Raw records
**********

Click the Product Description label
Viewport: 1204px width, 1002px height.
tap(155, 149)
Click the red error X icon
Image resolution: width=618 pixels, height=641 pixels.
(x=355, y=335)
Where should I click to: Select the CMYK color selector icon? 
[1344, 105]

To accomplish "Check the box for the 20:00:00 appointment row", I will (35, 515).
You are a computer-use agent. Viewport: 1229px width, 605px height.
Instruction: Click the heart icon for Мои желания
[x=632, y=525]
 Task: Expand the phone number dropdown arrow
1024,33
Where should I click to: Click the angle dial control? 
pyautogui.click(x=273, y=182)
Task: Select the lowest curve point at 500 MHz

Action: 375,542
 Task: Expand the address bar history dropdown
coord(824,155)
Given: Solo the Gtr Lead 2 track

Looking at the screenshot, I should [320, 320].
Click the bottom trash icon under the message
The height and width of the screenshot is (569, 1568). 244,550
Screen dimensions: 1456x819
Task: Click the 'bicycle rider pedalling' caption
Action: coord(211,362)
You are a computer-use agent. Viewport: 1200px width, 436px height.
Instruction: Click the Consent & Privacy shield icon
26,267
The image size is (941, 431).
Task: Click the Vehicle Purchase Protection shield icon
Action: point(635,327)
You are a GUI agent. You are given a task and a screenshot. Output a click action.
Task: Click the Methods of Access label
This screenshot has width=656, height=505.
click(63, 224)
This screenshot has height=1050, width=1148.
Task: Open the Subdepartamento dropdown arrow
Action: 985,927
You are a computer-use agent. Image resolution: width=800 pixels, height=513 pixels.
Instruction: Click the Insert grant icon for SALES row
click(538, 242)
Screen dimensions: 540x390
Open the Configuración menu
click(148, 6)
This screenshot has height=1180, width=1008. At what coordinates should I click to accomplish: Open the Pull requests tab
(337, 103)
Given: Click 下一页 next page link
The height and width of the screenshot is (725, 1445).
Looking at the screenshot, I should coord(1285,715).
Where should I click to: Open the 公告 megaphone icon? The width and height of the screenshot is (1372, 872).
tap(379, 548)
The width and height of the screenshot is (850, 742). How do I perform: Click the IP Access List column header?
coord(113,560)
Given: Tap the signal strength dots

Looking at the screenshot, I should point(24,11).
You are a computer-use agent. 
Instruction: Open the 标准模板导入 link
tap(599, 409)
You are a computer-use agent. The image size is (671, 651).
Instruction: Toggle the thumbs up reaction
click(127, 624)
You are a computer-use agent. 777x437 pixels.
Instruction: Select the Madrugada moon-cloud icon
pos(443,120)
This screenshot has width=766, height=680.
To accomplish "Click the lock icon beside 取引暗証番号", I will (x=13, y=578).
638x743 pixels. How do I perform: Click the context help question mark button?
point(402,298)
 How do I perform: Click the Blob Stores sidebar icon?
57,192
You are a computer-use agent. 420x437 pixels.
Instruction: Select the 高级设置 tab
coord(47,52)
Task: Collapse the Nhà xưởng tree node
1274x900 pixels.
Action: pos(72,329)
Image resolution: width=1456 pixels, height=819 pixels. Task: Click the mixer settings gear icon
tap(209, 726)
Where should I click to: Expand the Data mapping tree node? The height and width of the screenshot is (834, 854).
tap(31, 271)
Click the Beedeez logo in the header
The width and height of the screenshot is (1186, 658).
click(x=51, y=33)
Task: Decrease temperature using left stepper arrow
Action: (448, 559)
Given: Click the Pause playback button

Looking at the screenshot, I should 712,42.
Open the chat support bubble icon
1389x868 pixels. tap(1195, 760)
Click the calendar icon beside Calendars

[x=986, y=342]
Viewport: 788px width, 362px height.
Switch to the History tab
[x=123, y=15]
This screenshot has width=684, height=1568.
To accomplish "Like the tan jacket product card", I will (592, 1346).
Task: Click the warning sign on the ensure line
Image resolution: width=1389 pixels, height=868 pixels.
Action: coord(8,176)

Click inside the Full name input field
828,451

**********

**Given request**
Rescale the click coordinates in the records, starting with the line containing "You are a computer-use agent. The" and going on through the line containing "Action: pos(72,329)". Rewrite every line in that span, requests included, multiplying each coordinate in the answers by 2.1 and rounding to the nearest whole number, with halves rounded up.

**Answer to the task**
You are a computer-use agent. The image size is (671, 651).
Instruction: Toggle the thumbs up reaction
click(267, 1310)
You are a computer-use agent. 777x437 pixels.
Instruction: Select the Madrugada moon-cloud icon
pos(930,252)
This screenshot has width=766, height=680.
To accomplish "Click the lock icon beside 取引暗証番号", I will (x=27, y=1214).
638x743 pixels. How do I perform: Click the context help question mark button?
point(844,626)
 How do I perform: Click the Blob Stores sidebar icon?
120,403
You are a computer-use agent. 420x437 pixels.
Instruction: Select the 高级设置 tab
coord(99,109)
Task: Collapse the Nhà xưởng tree node
1274x900 pixels.
Action: pos(151,691)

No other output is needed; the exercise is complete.